Reliability, Compliance, and Performance Monitoring

When states invest millions to bring broadband to rural communities, delivering a signal isn’t enough. Those connections need to support everyday needs like work, school, telehealth, and emergency services with consistent speeds, low latency, and reliable uptime (the amount of time a connection is available and working as expected), giving users a dependable experience day in and day out. To make sure that happens, states are moving beyond one-time performance checks at installation—where service is validated only on day one—and putting systems in place to measure how well connections perform over time.

Starlink’s latency in the U.S. averages around 40 milliseconds, well below BEAD’s 100 ms requirement—a strong indicator that the technology can meet performance targets. But environmental factors can still affect individual sites. Snow, ice, or tree cover can interfere with line-of-sight and impact connection quality, though professional setups help minimize those disruptions. States are starting to define how they’ll verify performance, ensure service meets funding benchmarks, and build accountability into satellite deployments.

  • Independent verification tools: Speedtest and other third-party platforms can help verify that real-world performance matches program requirements.
  • Strong reliability signals in Maine: The state has reported minimal complaints from satellite internet users, a good indicator of reliable service in hard-to-serve areas.
  • Hawaii adapting regulatory frameworks: Hawaii is modifying existing regulatory frameworks to ensure providers meet performance expectations under BEAD-funded deployments.
  • Enforcement mechanisms still developing: Oversight and accountability frameworks are expected to mature as satellite deployments scale.

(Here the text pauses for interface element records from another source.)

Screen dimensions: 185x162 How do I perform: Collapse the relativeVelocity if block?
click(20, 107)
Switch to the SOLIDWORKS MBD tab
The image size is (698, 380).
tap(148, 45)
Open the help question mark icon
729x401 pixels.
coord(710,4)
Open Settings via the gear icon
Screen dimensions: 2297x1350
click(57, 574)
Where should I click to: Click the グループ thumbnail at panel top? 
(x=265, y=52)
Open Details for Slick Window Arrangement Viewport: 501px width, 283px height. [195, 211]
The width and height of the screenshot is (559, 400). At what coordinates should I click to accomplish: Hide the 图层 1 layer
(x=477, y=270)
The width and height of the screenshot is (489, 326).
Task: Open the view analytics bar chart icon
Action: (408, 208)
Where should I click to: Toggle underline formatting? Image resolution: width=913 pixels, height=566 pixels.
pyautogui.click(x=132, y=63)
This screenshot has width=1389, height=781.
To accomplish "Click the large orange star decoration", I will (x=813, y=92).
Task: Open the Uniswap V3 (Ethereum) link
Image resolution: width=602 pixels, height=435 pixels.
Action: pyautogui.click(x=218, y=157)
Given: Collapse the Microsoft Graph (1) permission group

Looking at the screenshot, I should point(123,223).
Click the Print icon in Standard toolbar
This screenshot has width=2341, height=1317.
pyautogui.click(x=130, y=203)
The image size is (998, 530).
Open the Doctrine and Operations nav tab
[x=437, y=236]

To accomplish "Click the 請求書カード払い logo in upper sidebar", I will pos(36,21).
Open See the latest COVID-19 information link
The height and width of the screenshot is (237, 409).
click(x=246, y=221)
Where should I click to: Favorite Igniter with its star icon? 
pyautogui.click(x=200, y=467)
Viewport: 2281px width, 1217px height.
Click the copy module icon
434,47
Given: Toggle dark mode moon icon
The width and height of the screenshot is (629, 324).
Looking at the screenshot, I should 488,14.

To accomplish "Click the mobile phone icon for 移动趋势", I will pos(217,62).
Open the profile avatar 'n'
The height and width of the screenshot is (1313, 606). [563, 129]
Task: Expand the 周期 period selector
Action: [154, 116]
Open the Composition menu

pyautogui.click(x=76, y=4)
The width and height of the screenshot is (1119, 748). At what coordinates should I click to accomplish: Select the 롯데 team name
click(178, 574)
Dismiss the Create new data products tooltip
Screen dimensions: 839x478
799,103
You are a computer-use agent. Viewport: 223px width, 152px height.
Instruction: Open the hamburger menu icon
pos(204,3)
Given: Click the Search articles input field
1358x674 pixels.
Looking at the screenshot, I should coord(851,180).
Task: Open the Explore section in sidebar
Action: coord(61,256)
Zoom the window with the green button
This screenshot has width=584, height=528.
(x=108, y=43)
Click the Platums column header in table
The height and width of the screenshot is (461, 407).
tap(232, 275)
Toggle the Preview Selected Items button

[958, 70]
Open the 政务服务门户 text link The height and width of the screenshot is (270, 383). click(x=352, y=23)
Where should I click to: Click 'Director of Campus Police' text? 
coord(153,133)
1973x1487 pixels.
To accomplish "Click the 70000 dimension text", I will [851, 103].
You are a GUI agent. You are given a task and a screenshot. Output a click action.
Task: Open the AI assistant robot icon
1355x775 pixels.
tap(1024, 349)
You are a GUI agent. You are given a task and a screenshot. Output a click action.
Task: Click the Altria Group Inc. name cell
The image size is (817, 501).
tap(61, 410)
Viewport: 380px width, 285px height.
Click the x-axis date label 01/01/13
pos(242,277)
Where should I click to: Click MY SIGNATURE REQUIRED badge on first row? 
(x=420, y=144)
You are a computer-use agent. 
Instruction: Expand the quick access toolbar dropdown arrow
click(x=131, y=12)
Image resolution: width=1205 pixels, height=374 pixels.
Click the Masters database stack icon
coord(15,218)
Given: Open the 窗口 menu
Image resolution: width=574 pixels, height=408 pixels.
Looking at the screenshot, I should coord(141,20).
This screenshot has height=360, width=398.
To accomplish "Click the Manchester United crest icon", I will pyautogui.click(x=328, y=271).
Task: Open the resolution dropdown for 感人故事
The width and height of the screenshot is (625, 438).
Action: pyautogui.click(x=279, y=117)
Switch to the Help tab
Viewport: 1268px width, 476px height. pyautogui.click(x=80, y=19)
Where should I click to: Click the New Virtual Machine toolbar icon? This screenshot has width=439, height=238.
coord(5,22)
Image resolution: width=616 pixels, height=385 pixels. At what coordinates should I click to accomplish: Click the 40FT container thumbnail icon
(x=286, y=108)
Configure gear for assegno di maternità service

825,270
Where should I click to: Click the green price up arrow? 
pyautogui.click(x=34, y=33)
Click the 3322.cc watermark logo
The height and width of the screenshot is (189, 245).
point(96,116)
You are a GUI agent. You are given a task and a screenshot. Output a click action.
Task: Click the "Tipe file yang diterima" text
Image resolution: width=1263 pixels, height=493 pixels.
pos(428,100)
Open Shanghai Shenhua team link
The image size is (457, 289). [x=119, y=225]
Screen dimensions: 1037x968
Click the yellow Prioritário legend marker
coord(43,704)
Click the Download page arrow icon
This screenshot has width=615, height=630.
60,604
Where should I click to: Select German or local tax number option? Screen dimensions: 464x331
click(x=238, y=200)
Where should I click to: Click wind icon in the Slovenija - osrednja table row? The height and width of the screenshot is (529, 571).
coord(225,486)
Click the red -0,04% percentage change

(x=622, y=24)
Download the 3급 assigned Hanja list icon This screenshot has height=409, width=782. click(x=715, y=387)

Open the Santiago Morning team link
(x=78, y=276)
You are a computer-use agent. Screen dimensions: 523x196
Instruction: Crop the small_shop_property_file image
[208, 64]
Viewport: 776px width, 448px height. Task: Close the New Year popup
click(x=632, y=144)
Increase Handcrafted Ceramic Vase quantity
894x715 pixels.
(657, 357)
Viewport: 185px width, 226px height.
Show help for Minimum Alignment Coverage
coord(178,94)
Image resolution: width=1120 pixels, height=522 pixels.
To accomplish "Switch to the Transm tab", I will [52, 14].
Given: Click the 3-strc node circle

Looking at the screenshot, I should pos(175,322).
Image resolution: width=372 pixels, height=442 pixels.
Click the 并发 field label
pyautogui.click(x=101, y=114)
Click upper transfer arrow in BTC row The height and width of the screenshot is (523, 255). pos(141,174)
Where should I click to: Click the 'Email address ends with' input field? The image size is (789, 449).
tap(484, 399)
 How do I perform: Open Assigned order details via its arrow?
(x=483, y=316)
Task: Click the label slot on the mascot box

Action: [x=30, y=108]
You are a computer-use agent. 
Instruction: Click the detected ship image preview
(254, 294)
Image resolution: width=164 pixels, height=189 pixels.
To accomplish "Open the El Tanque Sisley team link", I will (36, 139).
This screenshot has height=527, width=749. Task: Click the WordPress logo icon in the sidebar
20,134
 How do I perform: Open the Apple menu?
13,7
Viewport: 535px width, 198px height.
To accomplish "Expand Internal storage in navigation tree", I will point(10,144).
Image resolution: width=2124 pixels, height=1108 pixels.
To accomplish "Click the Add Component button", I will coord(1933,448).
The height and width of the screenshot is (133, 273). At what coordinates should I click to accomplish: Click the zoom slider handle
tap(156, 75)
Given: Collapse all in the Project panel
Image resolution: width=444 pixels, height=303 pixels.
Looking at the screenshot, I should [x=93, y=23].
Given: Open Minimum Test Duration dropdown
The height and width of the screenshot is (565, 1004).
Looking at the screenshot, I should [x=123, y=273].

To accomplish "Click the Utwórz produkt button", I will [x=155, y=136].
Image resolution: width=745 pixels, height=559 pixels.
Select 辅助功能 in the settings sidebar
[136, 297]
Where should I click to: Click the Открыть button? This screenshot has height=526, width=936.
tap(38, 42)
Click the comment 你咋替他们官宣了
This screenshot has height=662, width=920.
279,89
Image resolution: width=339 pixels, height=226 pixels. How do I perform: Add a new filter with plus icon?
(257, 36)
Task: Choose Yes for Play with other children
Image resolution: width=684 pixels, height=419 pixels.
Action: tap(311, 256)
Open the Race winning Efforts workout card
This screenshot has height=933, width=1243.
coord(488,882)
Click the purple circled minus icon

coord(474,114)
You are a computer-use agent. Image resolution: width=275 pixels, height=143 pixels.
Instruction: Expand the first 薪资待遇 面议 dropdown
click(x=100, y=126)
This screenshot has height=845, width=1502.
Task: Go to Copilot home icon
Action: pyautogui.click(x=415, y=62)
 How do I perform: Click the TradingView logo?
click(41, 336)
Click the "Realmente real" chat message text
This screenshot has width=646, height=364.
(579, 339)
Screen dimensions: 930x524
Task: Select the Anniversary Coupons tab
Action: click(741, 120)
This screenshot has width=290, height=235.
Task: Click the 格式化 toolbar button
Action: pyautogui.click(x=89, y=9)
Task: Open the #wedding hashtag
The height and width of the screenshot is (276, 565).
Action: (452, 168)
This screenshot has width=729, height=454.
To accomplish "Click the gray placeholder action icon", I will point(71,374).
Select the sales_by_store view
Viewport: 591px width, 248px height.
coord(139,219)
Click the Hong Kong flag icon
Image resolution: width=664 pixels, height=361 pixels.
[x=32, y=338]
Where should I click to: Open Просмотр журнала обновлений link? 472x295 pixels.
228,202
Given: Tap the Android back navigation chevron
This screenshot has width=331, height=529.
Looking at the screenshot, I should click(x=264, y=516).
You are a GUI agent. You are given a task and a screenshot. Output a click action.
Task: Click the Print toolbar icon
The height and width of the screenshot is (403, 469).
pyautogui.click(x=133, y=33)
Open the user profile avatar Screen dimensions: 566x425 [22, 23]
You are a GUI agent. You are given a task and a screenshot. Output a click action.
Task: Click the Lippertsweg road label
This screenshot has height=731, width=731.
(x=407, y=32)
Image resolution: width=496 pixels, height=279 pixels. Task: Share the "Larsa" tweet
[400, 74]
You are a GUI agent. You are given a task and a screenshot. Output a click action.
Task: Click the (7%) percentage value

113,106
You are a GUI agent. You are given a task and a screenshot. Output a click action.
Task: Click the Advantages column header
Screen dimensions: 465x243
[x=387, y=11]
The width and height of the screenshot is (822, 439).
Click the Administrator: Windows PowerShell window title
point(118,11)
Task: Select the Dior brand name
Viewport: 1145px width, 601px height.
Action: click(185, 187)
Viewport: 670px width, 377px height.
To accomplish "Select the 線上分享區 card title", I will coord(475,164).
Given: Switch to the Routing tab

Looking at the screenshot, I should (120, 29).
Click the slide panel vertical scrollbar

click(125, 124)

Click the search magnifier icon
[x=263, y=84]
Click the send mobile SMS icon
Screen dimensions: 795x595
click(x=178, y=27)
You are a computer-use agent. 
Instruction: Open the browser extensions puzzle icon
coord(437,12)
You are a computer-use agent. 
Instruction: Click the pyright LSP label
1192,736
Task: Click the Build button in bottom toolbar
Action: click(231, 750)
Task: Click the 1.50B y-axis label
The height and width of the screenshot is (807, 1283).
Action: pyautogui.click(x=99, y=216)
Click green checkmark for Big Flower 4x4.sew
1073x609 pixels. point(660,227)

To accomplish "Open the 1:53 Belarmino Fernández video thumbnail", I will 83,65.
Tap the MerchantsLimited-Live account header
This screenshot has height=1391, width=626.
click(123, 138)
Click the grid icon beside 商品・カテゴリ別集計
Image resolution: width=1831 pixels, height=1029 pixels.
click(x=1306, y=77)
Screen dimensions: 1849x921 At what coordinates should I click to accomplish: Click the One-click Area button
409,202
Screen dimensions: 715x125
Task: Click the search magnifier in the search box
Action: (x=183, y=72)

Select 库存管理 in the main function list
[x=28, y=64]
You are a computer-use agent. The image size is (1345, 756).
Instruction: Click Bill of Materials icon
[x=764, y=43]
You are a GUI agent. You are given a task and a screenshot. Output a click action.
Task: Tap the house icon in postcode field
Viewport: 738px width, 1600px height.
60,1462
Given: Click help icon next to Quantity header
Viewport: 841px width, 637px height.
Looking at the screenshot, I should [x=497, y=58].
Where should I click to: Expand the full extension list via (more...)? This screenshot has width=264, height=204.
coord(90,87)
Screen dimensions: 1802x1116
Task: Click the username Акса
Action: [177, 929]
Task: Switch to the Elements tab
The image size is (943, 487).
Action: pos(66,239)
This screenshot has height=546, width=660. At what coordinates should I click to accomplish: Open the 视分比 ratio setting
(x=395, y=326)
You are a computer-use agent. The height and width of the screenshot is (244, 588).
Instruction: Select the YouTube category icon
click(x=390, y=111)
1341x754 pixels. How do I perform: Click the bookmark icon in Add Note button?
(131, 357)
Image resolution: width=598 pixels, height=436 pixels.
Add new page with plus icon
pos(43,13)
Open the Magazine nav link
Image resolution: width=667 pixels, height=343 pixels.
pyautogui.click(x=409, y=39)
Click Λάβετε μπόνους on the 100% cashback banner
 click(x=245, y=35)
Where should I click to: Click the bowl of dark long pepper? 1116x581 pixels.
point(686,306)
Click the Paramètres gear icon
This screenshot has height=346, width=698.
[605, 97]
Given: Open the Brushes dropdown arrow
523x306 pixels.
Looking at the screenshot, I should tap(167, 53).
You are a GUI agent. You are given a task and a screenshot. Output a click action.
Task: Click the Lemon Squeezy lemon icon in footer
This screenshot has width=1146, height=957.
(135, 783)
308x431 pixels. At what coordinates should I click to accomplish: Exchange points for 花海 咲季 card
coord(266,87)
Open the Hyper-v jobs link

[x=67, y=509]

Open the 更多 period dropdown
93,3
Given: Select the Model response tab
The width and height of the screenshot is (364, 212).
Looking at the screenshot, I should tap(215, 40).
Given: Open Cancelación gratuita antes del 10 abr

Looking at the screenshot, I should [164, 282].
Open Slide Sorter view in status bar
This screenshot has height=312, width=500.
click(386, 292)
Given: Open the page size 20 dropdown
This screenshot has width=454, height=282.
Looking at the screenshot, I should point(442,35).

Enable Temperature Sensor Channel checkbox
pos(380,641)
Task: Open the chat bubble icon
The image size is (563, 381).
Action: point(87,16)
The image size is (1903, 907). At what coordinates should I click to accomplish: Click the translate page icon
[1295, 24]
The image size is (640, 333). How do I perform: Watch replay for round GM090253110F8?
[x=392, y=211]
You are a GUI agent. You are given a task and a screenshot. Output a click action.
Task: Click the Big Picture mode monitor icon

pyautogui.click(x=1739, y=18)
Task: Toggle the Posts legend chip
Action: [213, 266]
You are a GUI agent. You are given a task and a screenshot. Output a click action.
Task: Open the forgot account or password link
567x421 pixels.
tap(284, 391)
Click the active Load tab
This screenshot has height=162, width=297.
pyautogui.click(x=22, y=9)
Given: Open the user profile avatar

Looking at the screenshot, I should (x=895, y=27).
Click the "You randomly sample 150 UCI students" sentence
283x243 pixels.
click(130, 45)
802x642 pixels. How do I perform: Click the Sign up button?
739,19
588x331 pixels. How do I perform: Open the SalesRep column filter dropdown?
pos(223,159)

Satellites can bring broadband to rural communities quickly, but speed alone isn’t the goal. States are putting new systems in place to make sure that connectivity remains consistent, reliable, and measurable over time.

Competition and Capacity Will Shape What Comes Next

Satellite connectivity is moving into a new phase—one defined less by proving it works and more by deciding how to use it at scale. As states plan their long-term broadband strategies, they’ll be weighing technical tradeoffs, provider options, and capacity constraints in ways they haven’t had to before.

Amazon Kuiper’s upcoming commercial launch will introduce real competition for Starlink, giving states more than one major provider to consider for BEAD-funded deployments. Starlink relies on Ku band spectrum, which is generally less sensitive to weather interference, while Kuiper will use Ka band spectrum, which can support stronger uplink capacity but may be more vulnerable to signal loss in heavy rain.

The combination of band choice and network architecture will shape how each service performs and where it fits best. As competition heats up, several factors will shape how states evaluate satellite providers under BEAD.

  • Kuiper entering the market: Amazon Kuiper’s commercial launch will bring new competitive pressure to Starlink’s early lead, giving states more leverage and flexibility in future deployments.
  • Band differences shaping performance: Ku-band (used by Starlink) is less sensitive to weather, while Ka-band (planned for Kuiper) can support stronger uplink performance but may be more vulnerable to interference. These tradeoffs will influence where each provider’s technology is best suited.
  • Scaling capacity as a key challenge: Expanding network capacity as more users come online will be critical to maintaining performance, particularly in rural areas with seasonal demand spikes or high-density events.

As satellite competition ramps up, states will need to balance cost, coverage, and long-term performance when deciding how these technologies fit into their broadband strategies. The choices they make in the coming years—about providers, technologies, and capacity planning—will shape how quickly and reliably rural communities get connected.

Conclusion

Satellite broadband is no longer a fringe technology. It’s being deployed today in some of the toughest connectivity environments in the U.S., and BEAD allocations show it’s becoming part of state-level planning in a meaningful way. Maine and Hawaii are proving what’s possible when satellites are used strategically, while performance improvements make the technology more viable every year.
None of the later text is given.